よく見かけるオークションに出品という下りは、「不特定多数に対する」という構成要件の具体化ですよね。
「児童ポルノを販売していたものであるが」って書いちゃうと、提供罪の事実なのか所持罪の事実なのか不明確になります。
被害児童を特定(人相でもいいから)しましょう。
被告人は,Y株式会社が管理運営するインターネットオークションで(媒体種類)を出品販売していたものであるが,平成 年月日時分ころ,○○所在の被告人自宅において,児童であるW(当時歳)を相手方する性交又は性交類似行為に係る児童の姿態を露骨に撮影収録した児童ポルノである(媒体の種類)1枚 を不特定の者に提供する目的で所持したものである。
参考
罪数において被害児童の人数を意識した裁判例
横浜地方裁判所平成15年12月15日
児童買春,児童ポルノに係る行為等の処罰及び児童の保護等に関する法律違反被告事件
(犯罪事実)
被告人は,平成12年ころから,東京都渋谷区所在g株式会社が管理するサーバーコンピュータの記憶装置であるディスクアレイに「p掲示板」と称するインターネット上のホームページを開設し,××番地又はその周辺等において管理運営するものであるが,インターネットに接続したコンピュータを有する不特定多数の者が衣服の全部又は一部を着けない児童の姿態であって性欲を興奮させ又は刺激するものを視覚により認識することができる方法により描写した児童ポルノである画像を送信するかもしれないことを認識しながら,あえて,平成13年1月20日ころから平成14年10月29日ころまでコンピュータのディスクアレイに,別紙一覧表記載のとおり,前後22回にわたり,インターネットに接続したコンピュータを有する不特定多数の者が送信した衣服の全部又は一部を着けない児童の姿態であって性欲を興奮させ又は刺激するものを視覚により認識することができる方法により描写した児童ポルノである画像合計22画像分を記憶・蔵置させたままこれらを削除せず,もって,上記児童ポルノをインターネットに接続したコンピュータを有する不特定多数の者に閲覧可能な状況を設定し,上記日時ころ,上記児童ポルノ画像データにアクセスしたAほか不特定多数の者に対し,上記画像データを送信して再生閲覧させ,児童ポルノを公然と陳列した。(法令の適用)

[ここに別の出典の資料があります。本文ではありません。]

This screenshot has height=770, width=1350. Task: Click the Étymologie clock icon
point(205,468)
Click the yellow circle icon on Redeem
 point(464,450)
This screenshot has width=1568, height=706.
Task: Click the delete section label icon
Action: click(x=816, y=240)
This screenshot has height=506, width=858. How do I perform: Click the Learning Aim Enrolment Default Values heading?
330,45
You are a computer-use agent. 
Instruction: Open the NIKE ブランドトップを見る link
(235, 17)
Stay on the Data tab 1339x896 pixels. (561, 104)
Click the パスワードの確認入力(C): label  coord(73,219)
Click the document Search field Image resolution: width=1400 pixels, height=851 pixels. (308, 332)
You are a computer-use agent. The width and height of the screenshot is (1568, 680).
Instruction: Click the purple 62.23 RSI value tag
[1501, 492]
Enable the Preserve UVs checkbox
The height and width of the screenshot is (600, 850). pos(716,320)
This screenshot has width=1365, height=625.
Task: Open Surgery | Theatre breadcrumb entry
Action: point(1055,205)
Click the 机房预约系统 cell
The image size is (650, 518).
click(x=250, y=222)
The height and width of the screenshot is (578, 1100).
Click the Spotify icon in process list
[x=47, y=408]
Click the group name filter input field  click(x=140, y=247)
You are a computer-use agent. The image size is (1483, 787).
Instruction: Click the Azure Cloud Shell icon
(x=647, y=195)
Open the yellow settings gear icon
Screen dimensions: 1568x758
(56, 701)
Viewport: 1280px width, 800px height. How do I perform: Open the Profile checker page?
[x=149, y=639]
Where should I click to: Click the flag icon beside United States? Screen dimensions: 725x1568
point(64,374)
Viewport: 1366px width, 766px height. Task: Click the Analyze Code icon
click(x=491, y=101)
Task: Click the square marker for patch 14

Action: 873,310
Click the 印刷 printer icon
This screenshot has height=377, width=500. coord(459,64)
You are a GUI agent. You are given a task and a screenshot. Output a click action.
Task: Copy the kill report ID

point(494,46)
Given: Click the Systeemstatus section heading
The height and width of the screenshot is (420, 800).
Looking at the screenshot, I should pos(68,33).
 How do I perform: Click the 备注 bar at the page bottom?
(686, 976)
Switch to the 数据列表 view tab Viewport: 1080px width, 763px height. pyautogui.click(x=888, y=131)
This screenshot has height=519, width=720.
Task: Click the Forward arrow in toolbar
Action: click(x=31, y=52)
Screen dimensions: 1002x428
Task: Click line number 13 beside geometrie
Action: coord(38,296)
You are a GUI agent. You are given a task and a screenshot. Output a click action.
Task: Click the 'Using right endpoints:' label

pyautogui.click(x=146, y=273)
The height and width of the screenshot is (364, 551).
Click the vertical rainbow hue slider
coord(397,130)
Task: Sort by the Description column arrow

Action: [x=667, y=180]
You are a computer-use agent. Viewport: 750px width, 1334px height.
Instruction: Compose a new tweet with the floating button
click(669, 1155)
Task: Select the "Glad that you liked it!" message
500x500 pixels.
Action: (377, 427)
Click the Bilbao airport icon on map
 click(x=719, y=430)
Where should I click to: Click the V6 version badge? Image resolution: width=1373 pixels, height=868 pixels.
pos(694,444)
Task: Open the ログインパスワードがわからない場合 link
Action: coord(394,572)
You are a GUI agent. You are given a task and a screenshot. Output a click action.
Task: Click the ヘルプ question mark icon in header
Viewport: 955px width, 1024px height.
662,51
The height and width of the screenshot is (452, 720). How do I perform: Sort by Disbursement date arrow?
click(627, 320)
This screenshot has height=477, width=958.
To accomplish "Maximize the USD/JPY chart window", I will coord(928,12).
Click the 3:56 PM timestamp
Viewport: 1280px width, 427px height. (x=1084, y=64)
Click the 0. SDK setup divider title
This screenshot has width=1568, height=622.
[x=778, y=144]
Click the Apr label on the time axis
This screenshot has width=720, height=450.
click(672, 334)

1 罰条 被害者ごと(画像が複数ある被害者については,その複数は包括して)に,児童買春,児童ポルノに係る行為等の処罰及び児童の保護等に関する法律7条1項
2 科刑上一罪の処理 刑法54条1項前段,10条(一罪として,犯情の最も重い別紙一覧表番号1の被害者に対する児童買春,児童ポルノに係る行為等の処罰及び児童の保護等に関する法律違反罪の刑で処断)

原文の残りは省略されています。